Two residents experienced failures in required notifications regarding significant changes in status and care decisions. One resident with dementia and other comorbidities was transferred to another facility’s memory care unit without prior notification to her RP; staff interviews showed that multiple staff assumed others had notified the family, and there was no documentation of timely communication. Another resident with severe cognitive impairment and multiple medical conditions was found on a floor mat by CNAs, who reported the event to the nurse; the nurse did not treat the event as a fall, did not notify the RP or MD, and did not document the incident. Days later, a nurse identified bruising and pain in the resident’s arm, notified the NP, and obtained x-rays that revealed an acute humeral head fracture, with the RP only informed of the injury and imaging, not the earlier fall.
Failure to Notify Resident Representative After Resident-to-Resident Incident: A resident with dementia and severe cognitive impairment was involved in a resident-to-resident altercation that caused a scratch to the right forearm. The progress note and incident report did not show that the RP was notified, and interviews confirmed the RP was not informed even though staff said family notification was expected for verbal or physical altercations.

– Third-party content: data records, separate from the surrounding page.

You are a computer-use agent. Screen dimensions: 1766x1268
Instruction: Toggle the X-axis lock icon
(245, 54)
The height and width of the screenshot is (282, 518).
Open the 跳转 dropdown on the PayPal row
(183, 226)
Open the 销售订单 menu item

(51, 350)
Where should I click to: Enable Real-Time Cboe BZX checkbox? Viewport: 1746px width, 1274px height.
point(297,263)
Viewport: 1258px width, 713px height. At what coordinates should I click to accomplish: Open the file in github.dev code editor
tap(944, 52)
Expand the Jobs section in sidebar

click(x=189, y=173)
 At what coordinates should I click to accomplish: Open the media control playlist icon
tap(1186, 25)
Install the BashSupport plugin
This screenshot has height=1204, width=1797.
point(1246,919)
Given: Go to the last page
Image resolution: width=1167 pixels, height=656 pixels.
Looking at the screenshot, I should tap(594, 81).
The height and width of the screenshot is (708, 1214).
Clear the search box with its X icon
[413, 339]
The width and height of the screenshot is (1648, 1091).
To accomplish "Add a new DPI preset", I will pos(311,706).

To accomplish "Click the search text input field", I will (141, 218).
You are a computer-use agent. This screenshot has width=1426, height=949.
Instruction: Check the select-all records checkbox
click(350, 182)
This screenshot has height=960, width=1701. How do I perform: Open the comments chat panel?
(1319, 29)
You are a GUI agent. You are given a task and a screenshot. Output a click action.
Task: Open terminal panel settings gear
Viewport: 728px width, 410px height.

Failure to Notify Responsible Party of Fall and New Wound: A resident with dementia, schizophrenia, and high fall risk had a fall with a skin tear above the eye and later had a new sacral pressure wound identified. Records and staff interviews showed the family member/medical POA was not notified of the fall or the new wound, while the federal fiduciary listed in the chart handled only VA finances and was not the resident’s medical decision-maker.
A resident with brain cancer, cerebral edema, seizure disorder, and a history of falls was admitted with elevated BP and multiple ordered meds, some of which were documented as unavailable, and there was no documented MD/NP confirmation of her medication regimen. In the early morning, she sustained an unwitnessed fall and developed a forehead hematoma; nursing notes show she was found on the floor and later transferred to the hospital, but her family reports they were not called, discovered the injury only after arriving on-site, and found her call light out of reach. The family also reported the RN was off the unit in his car, appeared unaware of the extent of the head injury, stated he was overwhelmed by his caseload, and initially resisted calling 911 despite the family’s request. The NP later confirmed she had not been notified of the fall or medication issues, and the administrator stated nurses are expected to assess, perform neuro checks, and immediately notify the physician and family after a fall, supporting the deficiency for failure to immediately inform the physician and family and to appropriately respond to the resident’s change in condition.